MBA has been careful with how it has managed the Smart Chicken brand. Straight says that new products, such as its Ground Smart Chicken and Ground Boneless Skinless Breast Fillets were in testing for almost two years, and adds that the company doesn’t have any issues with taking its time.

“We want to ensure that all products meet the high standards we have set forth with the Smart Chicken brand,” he says. “It ensures the final product was produced the right way from egg to shelf.”


Above and Beyond

Through belief in the idea that one must give something to get something, Esposito’s Sausage has been an active contributor to charitable endeavors.

“If a customer says they are sponsoring the local church supper or the Food Bank of New York needs some product, we are there with our product immediately,” Samuels says.
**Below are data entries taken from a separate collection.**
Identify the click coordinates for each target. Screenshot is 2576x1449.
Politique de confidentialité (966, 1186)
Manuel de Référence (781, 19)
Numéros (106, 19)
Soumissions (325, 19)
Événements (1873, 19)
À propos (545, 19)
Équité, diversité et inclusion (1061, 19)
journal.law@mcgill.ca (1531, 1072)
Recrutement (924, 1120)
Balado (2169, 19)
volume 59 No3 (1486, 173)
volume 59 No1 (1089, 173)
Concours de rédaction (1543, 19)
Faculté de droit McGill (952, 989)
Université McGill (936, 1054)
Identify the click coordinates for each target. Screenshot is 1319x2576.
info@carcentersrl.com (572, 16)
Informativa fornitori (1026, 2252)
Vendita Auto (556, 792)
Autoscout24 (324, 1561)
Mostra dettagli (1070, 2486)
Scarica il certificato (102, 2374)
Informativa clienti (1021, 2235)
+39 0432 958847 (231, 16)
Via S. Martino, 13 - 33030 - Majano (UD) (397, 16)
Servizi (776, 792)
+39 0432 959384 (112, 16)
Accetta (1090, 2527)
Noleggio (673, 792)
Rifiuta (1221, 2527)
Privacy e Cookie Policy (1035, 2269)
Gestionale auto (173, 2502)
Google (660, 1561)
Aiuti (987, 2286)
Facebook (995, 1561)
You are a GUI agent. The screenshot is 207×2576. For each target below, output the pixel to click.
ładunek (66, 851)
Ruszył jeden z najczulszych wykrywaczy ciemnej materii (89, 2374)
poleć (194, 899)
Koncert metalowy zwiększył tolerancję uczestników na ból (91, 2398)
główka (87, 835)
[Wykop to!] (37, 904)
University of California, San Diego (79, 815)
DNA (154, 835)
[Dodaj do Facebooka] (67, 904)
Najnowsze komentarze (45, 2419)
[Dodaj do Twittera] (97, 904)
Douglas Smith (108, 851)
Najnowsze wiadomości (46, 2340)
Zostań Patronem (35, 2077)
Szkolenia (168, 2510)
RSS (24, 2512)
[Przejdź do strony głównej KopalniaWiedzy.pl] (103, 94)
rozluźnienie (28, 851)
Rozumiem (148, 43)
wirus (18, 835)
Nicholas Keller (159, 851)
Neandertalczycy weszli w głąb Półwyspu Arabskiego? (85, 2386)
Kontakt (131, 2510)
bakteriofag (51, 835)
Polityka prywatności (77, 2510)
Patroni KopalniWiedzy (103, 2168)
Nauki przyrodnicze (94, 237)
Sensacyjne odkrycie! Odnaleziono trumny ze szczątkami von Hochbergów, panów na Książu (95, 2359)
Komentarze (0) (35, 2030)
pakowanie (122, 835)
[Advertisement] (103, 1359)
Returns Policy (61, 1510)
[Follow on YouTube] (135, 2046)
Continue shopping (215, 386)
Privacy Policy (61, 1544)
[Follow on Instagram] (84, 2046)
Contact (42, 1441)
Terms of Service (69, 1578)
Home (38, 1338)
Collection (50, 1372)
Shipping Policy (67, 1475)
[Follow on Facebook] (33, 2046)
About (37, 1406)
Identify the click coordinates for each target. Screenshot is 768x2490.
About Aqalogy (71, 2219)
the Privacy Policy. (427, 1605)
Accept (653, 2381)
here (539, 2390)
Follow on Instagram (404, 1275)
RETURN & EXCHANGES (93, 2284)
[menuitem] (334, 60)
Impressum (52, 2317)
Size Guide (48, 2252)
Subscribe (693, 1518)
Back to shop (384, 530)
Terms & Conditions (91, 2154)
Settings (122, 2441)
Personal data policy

In many cases, those charities or events show their appreciation for donors by including the company in the donor list. “I think that goes a long way in the hearts and minds of people to see that you give a little something back,” he adds.

The company also welcomes each first-time online customer with an Esposito-branded item, such as a cooler bag.

“All our items feature our bright pink pig prominently, so they are easy conversation starters. These conversations more often than not lead us to a new customer referral,’ Samuels notes.

The best way to get the word out about a product of any kind, Straight notes, is to find the one thing that makes a company different from the rest.

“Ask yourself, ‘What is it that makes my product better than those that will be placed next to it?’” he says. “We are always looking for new and exciting ways to further differentiate our products from others, and we will continue to raise the standards against which all others are measured.”